Während der Aufsichtsratssitzung vorigen Freitag indes muss es zugegangen sein wie bei einer offenen Feldschlacht. Aufsichtsratschef Endler, sonst eher der ruhige Typ, muss Rethage hart in die Parade gefahren sein, als dieser auf eine Reihe von Unregelmäßigkeiten zu sprechen kam. Es ging so heftig zu, dass die Sitzung sogar kurz unterbrochen wurde.

In der turbulenten Aufräumphase am Hahn passieren offenbar auch handwerkliche Fehler. Schon bei der Ernennung Rethages soll der Aufsichtsrat nicht ausreichend informiert worden sein, berichtet ein Mitglied des Kontrollgremiums. Auch die Eintragung ins Handelsregister fehlte wohl zunächst.

Solidaritätsadresse für Rethage

Überhaupt rätseln die Befürworter eines harten Sanierungskurses (auch am Hahn selbst), inwieweit die Landesregierung hinter ihrem neuen Mann an der Spitze steht. Da wird auch die Haltung Lewentz' hinterfragt. Sein Verhältnis zu Rethage gilt als distanziert, obwohl dieser sein Mann ist. Die Industrie- und Handelskammern haben sich schon zweimal mit einer Solidaritätsadresse für den Hahn-Geschäftsführer in die Bresche geworfen. Dort geht die Sorge um, dass der kriselnde Flughafen vor die Wand fährt, weil seine finanzielle Gesundung nicht druckvoll genug betrieben wird.

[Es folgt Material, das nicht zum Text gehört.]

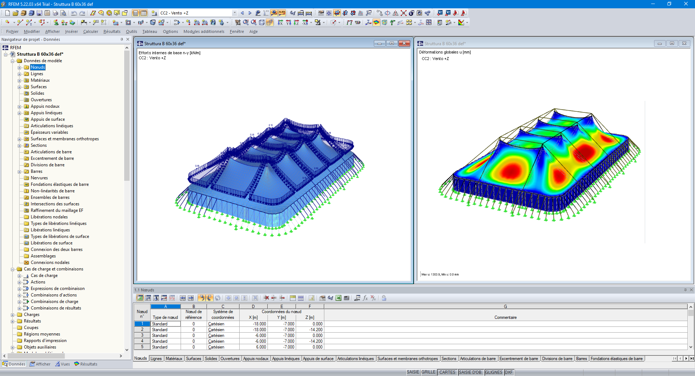Click the Export to Excel icon

pyautogui.click(x=338, y=298)
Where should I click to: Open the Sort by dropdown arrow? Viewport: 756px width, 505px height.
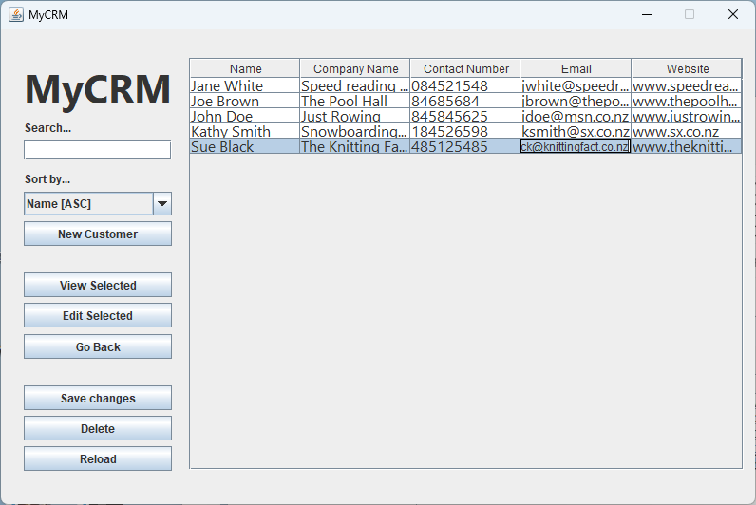tap(162, 204)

Auch bei den Grünen wächst die Sympathie für einen klaren Schnitt am Hahn. Die Fraktion drängt derart vehement auf Aufklärung, dass das nach mehr als einem politischen Reflex klingt. Wirtschaftsministerin Eveline Lemke (Grüne) redete zudem mit dem Projektteam, das das Sanierungskonzept erarbeitet hat. Nachher sprach sie von kompetenten Mitarbeitern und erklärte: "Den von der Geschäftsführung eingeschlagenen Weg der Konsolidierung begrüße und unterstütze ich ausdrücklich."

Angst vor verbrannter Erde

Im Innenministerium scheint das Verhältnis zu dem kantigen Sanierer ambivalent zu sein. Rethage wird als Aufräumer respektiert, aber die Sorge geht offenbar um, dass er zu viel verbrannte Erde am Hahn hinterlässt. Irgendwann wird sich natürlich auch die Frage stellen, wie gründlich die Kontrollgremien gearbeitet haben, die dem früheren Hahn-Geschäftsführer Jörg Schumacher auf die Finger schauen sollten. Im Hahn-Aufsichtsrat sitzen SPD- und CDU-Vertreter, aber auch Abgesandte der rheinland-pfälzischen und hessischen Landesregierung.

Schumacher, bis Anfang des Jahres Flughafenchef im Hunsrück, wird von Hahn-Kennern als machtvoller Chef beschrieben, der nach Gutsherrenart regierte. Wer mit ihm konnte, hatte es gut, wer nicht, hatte nichts zu lachen. "Da wurden auch Leute rausgemobbt", meint ein Angestellter.

Schumacher soll noch heute über viel Einfluss verfügen. Er hat den Hahn groß gemacht und offenbar irgendwann die Bodenhaftung verloren. Als der Hunsrück-Flughafen tief in die roten Zahlen rutschte, soll er noch immer alles rosarot gemalt haben. Diese Form der Realitätsverweigerung habe die Trennung von ihm letztlich unvermeidlich gemacht, hört man aus der SPD. Ganz falsch dürfte diese Analyse nicht sein.